7.9 References and Further Reading

For overviews of machine learning, see Mitchell [1997], Duda et al. [2001], Bishop [2008], Hastie et al. [2009], and [Murphy, 2022]. Halevy et al. [2009] discuss the unreasonable effectiveness of big data.

The UCI machine learning repository [Dua and Graff, 2017] is a collection of classic machine learning datasets. Kaggle (https://www.kaggle.com) runs machine learning competitions and has many datasets available for testing algorithms.

The collection of papers by Shavlik and Dietterich [1990] contains many classic learning papers. Michie et al. [1994] give empirical evaluation of many early learning algorithms on multiple problems. Davis and Goadrich [2006] discuss precision, recall, and ROC curves. Settles [2012] overviews active learning.

The approach to combining expert knowledge and data was proposed by Spiegelhalter et al. [1990].

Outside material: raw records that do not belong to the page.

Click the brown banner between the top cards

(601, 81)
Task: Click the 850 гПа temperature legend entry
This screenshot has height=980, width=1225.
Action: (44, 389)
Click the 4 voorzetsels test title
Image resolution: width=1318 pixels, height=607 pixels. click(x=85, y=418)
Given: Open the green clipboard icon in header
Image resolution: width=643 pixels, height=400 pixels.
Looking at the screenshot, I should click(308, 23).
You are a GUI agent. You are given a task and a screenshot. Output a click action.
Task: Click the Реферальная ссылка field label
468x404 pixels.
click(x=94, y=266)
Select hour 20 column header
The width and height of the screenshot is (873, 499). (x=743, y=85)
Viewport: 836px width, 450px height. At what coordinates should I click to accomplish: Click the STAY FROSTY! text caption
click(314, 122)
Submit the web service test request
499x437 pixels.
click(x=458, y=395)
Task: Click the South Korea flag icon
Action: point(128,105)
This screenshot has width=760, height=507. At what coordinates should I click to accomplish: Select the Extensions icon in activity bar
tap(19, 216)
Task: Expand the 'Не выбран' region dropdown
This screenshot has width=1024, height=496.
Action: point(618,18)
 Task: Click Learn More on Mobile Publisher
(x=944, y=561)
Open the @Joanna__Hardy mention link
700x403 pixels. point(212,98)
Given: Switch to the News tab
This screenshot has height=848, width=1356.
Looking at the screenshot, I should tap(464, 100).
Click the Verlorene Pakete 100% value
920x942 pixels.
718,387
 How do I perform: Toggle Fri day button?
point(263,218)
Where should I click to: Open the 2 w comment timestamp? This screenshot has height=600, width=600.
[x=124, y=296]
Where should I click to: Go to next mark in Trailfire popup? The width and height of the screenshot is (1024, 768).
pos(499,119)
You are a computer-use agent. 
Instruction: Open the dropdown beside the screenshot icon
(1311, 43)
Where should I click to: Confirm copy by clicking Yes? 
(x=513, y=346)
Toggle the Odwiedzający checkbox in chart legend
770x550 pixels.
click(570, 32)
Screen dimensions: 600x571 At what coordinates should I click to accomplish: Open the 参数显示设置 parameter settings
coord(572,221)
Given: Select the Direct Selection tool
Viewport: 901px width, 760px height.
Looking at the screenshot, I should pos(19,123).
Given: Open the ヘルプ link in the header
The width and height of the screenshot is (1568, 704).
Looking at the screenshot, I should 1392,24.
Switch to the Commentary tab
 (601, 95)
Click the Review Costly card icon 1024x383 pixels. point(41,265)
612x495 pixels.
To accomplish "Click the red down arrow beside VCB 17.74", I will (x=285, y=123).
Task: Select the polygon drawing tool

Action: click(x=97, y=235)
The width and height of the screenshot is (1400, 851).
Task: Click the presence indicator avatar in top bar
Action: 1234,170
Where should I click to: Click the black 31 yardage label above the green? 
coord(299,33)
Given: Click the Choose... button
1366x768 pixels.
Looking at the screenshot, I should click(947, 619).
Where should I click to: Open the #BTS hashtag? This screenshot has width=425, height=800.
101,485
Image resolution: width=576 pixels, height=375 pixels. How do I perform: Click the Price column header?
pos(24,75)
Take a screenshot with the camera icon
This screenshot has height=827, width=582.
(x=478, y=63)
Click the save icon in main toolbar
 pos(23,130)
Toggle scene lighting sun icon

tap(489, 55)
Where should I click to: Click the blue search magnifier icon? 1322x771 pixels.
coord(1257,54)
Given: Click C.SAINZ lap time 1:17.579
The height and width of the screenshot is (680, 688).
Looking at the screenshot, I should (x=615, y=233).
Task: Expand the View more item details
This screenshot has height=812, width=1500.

Logistic regression dates back to 1832 by Verhulst [see Cramer, 2002], and has a long history in many areas, including the economics Nobel prize to McFadden [2000]. Decision tree learning is discussed by Breiman et al. [1984] and Quinlan [1993]. Gelman et al. [2020] provide theory and practice for linear and logistic regression, with many practical examples. Ng [2004] compares L1 and L2 regularization for logistic regression. Hierarchical softmax is due to Morin and Bengio [2005].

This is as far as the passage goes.